● TASK PROMPT:
Only the lines below between the ones containing "You are a computer-use agent. The width" and "The image size is (1218, 980).", inclusive, are to be reproduced, each exactly as it stands.
------ MATERIAL FOR THE TASK
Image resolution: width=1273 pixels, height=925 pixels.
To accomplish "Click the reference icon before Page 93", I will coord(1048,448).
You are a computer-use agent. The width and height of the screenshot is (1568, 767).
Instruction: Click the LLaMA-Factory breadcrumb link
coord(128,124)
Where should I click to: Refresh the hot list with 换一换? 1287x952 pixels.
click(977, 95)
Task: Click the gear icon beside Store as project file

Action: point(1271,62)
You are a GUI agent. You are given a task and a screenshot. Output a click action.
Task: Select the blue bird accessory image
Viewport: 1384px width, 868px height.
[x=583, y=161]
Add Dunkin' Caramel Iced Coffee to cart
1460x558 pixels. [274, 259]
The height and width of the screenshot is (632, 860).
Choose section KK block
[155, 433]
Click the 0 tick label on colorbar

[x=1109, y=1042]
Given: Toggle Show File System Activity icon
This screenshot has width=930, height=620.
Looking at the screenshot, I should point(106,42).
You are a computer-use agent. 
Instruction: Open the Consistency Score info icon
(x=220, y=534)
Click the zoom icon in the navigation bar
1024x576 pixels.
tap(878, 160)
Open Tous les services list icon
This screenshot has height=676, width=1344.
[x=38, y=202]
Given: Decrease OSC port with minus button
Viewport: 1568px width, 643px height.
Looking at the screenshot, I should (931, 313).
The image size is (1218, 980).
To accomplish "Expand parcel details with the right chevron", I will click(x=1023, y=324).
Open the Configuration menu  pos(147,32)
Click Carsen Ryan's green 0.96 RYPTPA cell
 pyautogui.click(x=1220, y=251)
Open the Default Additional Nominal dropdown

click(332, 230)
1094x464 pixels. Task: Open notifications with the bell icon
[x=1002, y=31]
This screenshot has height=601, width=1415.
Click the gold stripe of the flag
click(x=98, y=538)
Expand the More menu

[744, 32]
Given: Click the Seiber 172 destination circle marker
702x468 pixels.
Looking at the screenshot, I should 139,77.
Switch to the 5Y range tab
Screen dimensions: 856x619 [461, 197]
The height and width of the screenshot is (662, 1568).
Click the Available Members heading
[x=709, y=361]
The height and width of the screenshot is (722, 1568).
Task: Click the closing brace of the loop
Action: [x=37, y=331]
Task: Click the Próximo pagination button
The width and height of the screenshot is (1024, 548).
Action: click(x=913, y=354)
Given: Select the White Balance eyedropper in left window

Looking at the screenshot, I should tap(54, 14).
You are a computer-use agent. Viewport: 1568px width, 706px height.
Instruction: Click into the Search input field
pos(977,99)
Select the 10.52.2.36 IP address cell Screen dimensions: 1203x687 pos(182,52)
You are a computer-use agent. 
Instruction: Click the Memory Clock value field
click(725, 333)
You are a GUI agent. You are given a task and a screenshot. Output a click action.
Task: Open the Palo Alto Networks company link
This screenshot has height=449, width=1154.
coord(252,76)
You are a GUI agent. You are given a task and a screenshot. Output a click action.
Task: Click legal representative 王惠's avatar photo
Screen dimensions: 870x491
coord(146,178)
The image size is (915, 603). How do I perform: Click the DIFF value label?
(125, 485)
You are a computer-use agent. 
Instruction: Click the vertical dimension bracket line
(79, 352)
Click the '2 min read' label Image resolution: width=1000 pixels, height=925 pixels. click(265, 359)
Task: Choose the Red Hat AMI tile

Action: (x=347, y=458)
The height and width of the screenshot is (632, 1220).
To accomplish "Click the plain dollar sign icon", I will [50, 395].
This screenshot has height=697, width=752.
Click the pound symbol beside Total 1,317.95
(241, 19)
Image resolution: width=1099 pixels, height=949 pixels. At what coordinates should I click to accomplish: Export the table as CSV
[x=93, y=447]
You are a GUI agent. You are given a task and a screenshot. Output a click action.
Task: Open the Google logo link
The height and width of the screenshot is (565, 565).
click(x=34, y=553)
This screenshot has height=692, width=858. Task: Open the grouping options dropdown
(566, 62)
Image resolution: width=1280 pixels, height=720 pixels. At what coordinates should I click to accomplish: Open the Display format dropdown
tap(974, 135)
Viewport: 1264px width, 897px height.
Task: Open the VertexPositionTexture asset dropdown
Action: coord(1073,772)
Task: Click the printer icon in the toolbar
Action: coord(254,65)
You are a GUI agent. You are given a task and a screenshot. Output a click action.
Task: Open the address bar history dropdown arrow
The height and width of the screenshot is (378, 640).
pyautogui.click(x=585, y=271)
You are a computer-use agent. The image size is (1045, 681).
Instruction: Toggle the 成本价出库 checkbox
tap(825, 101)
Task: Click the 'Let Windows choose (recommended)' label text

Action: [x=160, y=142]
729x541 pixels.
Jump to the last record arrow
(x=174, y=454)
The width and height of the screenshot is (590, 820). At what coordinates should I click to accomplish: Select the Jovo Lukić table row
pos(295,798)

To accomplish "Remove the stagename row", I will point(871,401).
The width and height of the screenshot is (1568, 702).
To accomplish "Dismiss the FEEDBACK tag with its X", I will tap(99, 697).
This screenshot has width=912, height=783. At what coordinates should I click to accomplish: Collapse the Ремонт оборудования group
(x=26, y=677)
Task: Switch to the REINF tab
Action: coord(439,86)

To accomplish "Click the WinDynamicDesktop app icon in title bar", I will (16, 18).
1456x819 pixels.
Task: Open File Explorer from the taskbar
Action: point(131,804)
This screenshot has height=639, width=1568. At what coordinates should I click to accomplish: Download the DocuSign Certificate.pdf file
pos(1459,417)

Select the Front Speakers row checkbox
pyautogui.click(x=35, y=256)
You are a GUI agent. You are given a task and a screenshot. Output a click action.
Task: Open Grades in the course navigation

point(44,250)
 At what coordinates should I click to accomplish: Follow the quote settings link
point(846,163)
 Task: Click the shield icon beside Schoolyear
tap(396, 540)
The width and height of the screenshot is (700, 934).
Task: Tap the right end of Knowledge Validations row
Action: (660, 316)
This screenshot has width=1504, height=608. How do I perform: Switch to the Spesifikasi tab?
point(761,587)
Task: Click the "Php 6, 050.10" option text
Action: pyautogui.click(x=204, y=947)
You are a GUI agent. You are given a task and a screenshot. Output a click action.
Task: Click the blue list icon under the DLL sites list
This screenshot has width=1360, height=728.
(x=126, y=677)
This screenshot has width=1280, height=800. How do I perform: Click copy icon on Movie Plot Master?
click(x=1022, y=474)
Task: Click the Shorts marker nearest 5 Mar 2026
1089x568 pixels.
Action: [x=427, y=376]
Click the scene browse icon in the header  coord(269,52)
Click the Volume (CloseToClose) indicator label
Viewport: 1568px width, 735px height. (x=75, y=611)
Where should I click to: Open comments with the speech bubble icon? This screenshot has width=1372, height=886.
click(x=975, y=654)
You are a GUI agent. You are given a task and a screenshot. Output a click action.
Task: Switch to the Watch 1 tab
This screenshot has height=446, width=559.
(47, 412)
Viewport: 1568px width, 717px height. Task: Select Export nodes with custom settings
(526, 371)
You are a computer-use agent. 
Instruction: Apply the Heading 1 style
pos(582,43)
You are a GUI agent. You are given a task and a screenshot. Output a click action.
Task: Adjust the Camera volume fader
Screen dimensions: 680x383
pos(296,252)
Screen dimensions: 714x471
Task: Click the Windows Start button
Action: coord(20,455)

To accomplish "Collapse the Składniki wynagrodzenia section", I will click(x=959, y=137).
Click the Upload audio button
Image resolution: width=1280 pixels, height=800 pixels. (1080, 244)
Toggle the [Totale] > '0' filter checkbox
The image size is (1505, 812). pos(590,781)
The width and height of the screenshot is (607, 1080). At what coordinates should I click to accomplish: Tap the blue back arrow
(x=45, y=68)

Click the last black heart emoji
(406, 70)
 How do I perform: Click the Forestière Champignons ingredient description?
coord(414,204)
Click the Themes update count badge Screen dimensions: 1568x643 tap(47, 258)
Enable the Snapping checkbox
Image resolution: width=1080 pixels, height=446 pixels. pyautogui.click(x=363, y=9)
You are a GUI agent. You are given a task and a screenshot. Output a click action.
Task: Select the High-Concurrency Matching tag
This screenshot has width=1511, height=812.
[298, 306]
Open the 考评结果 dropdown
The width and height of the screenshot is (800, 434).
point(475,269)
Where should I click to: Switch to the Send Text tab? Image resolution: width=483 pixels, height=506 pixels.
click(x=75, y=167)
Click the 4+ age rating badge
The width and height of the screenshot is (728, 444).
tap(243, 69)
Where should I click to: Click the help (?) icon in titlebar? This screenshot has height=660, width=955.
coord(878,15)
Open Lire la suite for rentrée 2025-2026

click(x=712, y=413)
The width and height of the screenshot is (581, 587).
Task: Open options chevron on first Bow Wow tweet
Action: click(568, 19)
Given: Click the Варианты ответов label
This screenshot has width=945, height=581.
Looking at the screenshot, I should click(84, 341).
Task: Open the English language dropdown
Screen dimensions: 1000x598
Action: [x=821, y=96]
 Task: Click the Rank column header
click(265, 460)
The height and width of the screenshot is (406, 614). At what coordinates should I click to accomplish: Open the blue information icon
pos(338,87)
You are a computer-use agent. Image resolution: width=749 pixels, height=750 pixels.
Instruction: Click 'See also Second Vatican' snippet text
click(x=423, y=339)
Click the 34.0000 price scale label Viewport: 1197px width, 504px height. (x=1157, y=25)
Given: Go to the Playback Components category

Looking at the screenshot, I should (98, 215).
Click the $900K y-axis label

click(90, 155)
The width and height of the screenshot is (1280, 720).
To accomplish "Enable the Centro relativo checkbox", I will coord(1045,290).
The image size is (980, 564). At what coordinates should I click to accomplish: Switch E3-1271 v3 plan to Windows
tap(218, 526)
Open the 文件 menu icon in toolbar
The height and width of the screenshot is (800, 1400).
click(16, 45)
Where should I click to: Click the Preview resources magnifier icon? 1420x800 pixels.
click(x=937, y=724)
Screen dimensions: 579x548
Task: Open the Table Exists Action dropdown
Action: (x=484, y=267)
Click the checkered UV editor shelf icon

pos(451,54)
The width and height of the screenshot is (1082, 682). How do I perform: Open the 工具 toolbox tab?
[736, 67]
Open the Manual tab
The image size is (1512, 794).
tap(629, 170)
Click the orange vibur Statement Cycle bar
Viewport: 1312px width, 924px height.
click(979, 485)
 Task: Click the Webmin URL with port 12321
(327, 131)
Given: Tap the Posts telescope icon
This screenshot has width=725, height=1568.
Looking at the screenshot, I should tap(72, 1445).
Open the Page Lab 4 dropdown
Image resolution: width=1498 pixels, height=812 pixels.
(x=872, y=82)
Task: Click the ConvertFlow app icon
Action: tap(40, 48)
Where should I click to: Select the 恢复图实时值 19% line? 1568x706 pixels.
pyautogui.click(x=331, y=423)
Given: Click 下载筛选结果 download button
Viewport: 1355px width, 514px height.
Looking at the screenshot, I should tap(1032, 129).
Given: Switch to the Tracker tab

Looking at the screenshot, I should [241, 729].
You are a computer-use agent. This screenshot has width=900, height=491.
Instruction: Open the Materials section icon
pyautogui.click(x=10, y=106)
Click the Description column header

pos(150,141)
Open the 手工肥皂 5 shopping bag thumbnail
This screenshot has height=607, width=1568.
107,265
------------
● SOLUTION TO THIS EXERCISE:
You are a computer-use agent. The width and height of the screenshot is (1568, 767).
Instruction: Click the LLaMA-Factory breadcrumb link
coord(128,124)
Where should I click to: Refresh the hot list with 换一换? 1287x952 pixels.
click(977, 95)
Task: Click the gear icon beside Store as project file

Action: point(1271,62)
You are a GUI agent. You are given a task and a screenshot. Output a click action.
Task: Select the blue bird accessory image
Viewport: 1384px width, 868px height.
[x=583, y=161]
Add Dunkin' Caramel Iced Coffee to cart
1460x558 pixels. [274, 259]
The height and width of the screenshot is (632, 860).
Choose section KK block
[155, 433]
Click the 0 tick label on colorbar

[x=1109, y=1042]
Given: Toggle Show File System Activity icon
This screenshot has width=930, height=620.
Looking at the screenshot, I should point(106,42).
You are a computer-use agent. 
Instruction: Open the Consistency Score info icon
(x=220, y=534)
Click the zoom icon in the navigation bar
1024x576 pixels.
tap(878, 160)
Open Tous les services list icon
This screenshot has height=676, width=1344.
[x=38, y=202]
Given: Decrease OSC port with minus button
Viewport: 1568px width, 643px height.
Looking at the screenshot, I should (931, 313).
The image size is (1218, 980).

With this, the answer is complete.